▶ TASK GOAL: Write out again only the lines that run from the start of the entries to the line containing "Añadir al carrito [button] (313, 1326)", both included.

[Saved entries]

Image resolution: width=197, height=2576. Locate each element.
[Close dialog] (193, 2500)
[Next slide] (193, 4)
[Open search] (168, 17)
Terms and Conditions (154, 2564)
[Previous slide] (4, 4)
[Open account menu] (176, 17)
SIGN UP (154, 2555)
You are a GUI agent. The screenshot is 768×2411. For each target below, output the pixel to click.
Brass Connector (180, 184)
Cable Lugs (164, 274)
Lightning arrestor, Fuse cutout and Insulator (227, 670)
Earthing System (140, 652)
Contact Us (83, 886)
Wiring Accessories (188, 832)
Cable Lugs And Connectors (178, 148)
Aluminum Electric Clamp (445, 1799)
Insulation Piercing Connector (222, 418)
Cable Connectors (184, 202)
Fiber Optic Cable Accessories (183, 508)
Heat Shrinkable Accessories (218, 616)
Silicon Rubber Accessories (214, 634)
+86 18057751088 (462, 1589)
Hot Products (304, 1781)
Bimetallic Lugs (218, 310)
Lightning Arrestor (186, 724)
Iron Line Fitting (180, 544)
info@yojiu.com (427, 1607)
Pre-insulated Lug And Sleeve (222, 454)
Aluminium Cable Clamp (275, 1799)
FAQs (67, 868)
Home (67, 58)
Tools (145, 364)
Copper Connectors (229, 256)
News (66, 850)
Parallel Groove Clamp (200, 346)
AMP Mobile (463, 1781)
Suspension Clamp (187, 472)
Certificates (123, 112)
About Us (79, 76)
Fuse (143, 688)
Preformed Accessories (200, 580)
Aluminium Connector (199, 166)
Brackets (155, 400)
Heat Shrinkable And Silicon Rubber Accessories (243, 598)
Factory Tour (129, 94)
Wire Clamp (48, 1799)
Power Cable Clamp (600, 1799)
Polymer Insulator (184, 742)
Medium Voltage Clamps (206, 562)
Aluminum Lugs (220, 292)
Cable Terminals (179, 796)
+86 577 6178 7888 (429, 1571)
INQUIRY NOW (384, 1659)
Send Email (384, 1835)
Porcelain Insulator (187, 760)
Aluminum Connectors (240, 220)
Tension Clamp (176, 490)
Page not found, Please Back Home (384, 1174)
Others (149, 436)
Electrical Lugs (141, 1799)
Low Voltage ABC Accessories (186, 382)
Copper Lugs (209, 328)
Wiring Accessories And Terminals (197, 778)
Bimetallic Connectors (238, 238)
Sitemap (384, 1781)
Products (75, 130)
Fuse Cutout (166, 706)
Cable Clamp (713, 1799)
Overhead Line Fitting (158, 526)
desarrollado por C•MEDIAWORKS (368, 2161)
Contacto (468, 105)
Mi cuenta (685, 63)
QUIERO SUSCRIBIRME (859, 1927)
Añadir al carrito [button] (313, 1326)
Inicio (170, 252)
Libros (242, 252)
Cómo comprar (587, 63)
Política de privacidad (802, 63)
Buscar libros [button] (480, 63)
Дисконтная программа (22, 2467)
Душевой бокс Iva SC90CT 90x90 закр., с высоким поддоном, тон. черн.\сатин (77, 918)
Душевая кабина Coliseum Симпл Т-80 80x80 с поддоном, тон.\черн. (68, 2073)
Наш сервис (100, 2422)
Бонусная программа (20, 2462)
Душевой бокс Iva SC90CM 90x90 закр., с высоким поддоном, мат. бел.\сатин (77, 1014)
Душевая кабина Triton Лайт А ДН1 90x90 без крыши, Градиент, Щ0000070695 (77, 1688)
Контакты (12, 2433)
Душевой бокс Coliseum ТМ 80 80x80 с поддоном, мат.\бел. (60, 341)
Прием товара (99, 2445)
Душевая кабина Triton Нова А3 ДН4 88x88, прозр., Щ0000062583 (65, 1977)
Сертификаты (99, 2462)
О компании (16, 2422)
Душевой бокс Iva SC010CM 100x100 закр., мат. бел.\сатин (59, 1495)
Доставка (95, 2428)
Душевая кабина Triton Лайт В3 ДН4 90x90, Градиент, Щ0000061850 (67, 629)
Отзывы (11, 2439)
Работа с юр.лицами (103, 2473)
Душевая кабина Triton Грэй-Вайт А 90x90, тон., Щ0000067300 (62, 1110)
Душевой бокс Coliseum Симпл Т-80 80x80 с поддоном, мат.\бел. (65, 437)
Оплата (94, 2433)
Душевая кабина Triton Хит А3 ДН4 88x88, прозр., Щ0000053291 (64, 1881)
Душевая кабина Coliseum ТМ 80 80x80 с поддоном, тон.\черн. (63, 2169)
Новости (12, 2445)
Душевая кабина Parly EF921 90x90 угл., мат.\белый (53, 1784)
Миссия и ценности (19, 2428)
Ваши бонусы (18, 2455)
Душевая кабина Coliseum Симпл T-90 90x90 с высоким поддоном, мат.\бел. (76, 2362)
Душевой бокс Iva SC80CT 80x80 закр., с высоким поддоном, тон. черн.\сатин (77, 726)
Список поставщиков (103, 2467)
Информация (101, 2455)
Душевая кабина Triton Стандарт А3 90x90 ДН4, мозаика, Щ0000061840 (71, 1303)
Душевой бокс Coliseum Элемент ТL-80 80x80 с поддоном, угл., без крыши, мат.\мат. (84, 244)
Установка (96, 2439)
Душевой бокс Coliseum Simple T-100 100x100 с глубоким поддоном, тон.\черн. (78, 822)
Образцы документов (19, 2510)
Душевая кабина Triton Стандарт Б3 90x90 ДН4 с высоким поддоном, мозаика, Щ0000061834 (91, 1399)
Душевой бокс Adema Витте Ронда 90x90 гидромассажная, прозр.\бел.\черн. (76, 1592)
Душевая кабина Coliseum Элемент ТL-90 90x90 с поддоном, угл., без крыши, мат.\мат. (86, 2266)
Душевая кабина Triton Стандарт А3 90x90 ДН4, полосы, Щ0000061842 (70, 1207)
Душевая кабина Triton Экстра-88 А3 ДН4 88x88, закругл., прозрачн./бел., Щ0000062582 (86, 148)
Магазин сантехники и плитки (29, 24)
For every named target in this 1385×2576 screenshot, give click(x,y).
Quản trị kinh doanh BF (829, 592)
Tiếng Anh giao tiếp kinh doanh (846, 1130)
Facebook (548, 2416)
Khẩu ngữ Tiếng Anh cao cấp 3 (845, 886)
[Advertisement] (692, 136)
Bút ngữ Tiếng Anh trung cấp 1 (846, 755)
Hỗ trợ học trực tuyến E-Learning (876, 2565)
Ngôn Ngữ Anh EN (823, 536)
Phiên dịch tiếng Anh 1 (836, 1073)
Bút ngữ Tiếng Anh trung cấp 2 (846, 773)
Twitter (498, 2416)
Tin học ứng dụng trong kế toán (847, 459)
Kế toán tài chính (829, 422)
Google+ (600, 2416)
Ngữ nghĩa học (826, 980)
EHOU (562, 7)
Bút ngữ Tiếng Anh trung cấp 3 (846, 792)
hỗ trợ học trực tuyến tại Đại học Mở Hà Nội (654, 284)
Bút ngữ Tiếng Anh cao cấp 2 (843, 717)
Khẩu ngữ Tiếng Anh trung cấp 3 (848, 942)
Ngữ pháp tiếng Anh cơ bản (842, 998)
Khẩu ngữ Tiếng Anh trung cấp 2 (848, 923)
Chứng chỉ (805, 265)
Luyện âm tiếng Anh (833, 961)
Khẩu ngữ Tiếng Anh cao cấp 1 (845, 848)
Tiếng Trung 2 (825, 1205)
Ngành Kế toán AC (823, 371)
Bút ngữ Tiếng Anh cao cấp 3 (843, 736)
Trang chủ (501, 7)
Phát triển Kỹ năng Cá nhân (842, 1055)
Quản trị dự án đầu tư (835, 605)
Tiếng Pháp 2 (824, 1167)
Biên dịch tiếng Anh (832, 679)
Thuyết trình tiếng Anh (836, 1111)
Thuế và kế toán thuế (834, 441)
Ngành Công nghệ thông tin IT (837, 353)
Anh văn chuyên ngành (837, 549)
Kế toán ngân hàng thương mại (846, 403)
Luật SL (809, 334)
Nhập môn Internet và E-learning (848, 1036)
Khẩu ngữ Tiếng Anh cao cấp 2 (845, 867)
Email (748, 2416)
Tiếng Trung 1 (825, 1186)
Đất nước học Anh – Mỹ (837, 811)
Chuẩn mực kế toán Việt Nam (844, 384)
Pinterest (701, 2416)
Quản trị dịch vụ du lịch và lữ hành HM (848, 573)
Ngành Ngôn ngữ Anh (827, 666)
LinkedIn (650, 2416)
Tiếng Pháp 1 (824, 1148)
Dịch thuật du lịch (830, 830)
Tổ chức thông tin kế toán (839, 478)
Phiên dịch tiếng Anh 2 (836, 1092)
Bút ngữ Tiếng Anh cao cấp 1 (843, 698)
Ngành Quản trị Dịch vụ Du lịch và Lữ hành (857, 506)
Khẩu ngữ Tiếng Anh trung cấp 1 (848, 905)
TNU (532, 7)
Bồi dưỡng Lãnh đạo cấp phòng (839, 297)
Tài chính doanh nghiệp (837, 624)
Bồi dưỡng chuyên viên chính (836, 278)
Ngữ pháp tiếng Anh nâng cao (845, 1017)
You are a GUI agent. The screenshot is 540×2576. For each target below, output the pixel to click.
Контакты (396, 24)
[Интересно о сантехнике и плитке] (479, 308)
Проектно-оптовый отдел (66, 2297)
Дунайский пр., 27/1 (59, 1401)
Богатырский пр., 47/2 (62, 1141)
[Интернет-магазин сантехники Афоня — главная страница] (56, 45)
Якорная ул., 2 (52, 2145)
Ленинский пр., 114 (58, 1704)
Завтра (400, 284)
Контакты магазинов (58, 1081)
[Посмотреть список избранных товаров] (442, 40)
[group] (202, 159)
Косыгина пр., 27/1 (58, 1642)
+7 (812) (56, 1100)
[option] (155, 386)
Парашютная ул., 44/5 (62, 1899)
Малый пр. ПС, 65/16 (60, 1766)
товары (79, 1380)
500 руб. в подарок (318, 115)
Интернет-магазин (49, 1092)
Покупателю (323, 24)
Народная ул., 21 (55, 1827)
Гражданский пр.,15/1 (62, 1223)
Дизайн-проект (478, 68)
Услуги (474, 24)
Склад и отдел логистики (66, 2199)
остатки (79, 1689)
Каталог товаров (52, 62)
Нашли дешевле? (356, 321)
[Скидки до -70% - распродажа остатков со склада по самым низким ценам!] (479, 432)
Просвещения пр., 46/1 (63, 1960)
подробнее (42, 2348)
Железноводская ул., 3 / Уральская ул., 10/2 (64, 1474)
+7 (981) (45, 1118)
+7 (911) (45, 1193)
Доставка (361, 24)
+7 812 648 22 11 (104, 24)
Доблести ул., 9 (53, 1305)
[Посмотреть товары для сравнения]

▶ EXERCISE SOLUTION:
Image resolution: width=197, height=2576. Locate each element.
[Close dialog] (193, 2500)
[Next slide] (193, 4)
[Open search] (168, 17)
Terms and Conditions (154, 2564)
[Previous slide] (4, 4)
[Open account menu] (176, 17)
SIGN UP (154, 2555)
You are a GUI agent. The screenshot is 768×2411. For each target below, output the pixel to click.
Brass Connector (180, 184)
Cable Lugs (164, 274)
Lightning arrestor, Fuse cutout and Insulator (227, 670)
Earthing System (140, 652)
Contact Us (83, 886)
Wiring Accessories (188, 832)
Cable Lugs And Connectors (178, 148)
Aluminum Electric Clamp (445, 1799)
Insulation Piercing Connector (222, 418)
Cable Connectors (184, 202)
Fiber Optic Cable Accessories (183, 508)
Heat Shrinkable Accessories (218, 616)
Silicon Rubber Accessories (214, 634)
+86 18057751088 (462, 1589)
Hot Products (304, 1781)
Bimetallic Lugs (218, 310)
Lightning Arrestor (186, 724)
Iron Line Fitting (180, 544)
info@yojiu.com (427, 1607)
Pre-insulated Lug And Sleeve (222, 454)
Aluminium Cable Clamp (275, 1799)
FAQs (67, 868)
Home (67, 58)
Tools (145, 364)
Copper Connectors (229, 256)
News (66, 850)
Parallel Groove Clamp (200, 346)
AMP Mobile (463, 1781)
Suspension Clamp (187, 472)
Certificates (123, 112)
About Us (79, 76)
Fuse (143, 688)
Preformed Accessories (200, 580)
Aluminium Connector (199, 166)
Brackets (155, 400)
Heat Shrinkable And Silicon Rubber Accessories (243, 598)
Factory Tour (129, 94)
Wire Clamp (48, 1799)
Power Cable Clamp (600, 1799)
Polymer Insulator (184, 742)
Medium Voltage Clamps (206, 562)
Aluminum Lugs (220, 292)
Cable Terminals (179, 796)
+86 577 6178 7888 (429, 1571)
INQUIRY NOW (384, 1659)
Send Email (384, 1835)
Porcelain Insulator (187, 760)
Aluminum Connectors (240, 220)
Tension Clamp (176, 490)
Page not found, Please Back Home (384, 1174)
Others (149, 436)
Electrical Lugs (141, 1799)
Low Voltage ABC Accessories (186, 382)
Copper Lugs (209, 328)
Wiring Accessories And Terminals (197, 778)
Bimetallic Connectors (238, 238)
Sitemap (384, 1781)
Products (75, 130)
Fuse Cutout (166, 706)
Cable Clamp (713, 1799)
Overhead Line Fitting (158, 526)
desarrollado por C•MEDIAWORKS (368, 2161)
Contacto (468, 105)
Mi cuenta (685, 63)
QUIERO SUSCRIBIRME (859, 1927)
Añadir al carrito [button] (313, 1326)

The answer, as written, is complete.